### [What the exercise asks]
Go through the following data and transcribe exactly the stretch of lines from the one holding "For every named" to the one holding "Create an alert (186, 111)", both included.

──────── Records to use

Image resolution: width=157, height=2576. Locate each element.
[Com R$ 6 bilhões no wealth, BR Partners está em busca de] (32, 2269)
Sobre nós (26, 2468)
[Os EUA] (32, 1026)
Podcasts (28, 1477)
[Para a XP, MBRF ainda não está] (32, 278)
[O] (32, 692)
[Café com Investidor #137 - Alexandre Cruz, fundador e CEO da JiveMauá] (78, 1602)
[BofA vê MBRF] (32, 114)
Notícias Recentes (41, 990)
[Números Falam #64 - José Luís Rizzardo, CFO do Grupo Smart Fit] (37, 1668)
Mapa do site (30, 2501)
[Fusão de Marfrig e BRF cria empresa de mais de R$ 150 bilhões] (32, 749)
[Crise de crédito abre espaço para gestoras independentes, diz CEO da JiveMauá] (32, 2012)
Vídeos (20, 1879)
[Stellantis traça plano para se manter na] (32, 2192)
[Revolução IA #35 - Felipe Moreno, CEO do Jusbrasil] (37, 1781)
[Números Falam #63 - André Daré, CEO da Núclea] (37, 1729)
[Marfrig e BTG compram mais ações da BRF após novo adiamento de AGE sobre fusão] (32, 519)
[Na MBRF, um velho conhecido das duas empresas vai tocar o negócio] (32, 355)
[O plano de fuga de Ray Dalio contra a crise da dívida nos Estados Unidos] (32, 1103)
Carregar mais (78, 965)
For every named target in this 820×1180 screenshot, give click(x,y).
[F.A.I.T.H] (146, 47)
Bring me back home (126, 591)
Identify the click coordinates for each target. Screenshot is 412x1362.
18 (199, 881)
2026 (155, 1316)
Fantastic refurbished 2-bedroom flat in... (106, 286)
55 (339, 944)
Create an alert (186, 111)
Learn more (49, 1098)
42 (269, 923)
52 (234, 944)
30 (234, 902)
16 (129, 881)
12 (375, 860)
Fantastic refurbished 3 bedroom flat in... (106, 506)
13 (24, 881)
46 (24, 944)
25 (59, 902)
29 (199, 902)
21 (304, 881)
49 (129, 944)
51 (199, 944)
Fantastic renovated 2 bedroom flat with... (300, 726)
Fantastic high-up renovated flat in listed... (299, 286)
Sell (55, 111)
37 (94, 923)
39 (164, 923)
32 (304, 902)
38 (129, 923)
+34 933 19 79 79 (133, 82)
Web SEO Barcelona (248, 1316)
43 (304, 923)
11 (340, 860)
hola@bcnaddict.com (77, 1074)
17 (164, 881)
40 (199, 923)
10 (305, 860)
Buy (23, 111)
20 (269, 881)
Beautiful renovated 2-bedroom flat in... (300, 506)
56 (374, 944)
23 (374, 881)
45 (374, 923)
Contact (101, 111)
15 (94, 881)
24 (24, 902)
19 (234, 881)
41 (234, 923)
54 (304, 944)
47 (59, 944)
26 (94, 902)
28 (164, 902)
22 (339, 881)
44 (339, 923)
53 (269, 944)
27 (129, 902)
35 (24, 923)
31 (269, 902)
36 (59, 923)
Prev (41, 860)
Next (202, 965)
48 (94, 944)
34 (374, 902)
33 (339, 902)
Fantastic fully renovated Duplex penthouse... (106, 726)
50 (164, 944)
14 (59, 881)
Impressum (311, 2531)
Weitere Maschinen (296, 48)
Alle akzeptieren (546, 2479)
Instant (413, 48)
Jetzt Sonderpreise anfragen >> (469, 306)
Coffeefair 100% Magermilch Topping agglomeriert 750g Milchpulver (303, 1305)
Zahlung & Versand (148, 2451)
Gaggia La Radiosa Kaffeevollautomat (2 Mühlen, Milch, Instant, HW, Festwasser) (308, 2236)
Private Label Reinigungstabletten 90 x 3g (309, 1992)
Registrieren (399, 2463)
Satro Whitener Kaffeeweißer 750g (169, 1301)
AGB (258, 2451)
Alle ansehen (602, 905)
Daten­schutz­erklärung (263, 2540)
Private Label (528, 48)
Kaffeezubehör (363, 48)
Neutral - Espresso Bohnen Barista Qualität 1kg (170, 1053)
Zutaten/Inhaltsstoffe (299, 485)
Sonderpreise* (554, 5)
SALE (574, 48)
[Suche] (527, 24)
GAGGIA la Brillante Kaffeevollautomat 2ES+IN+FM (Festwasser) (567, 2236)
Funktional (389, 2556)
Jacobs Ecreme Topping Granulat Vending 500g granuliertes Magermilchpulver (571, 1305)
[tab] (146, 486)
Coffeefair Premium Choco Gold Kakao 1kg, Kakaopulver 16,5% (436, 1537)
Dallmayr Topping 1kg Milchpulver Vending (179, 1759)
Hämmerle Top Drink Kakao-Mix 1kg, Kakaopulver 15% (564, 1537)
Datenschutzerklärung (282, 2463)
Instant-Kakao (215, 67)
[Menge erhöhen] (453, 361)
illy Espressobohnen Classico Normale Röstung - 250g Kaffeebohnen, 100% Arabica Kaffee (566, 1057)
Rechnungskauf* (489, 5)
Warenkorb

────────────────

### [Your response]
For every named target in this 820×1180 screenshot, give click(x,y).
[F.A.I.T.H] (146, 47)
Bring me back home (126, 591)
Identify the click coordinates for each target. Screenshot is 412x1362.
18 (199, 881)
2026 (155, 1316)
Fantastic refurbished 2-bedroom flat in... (106, 286)
55 (339, 944)
Create an alert (186, 111)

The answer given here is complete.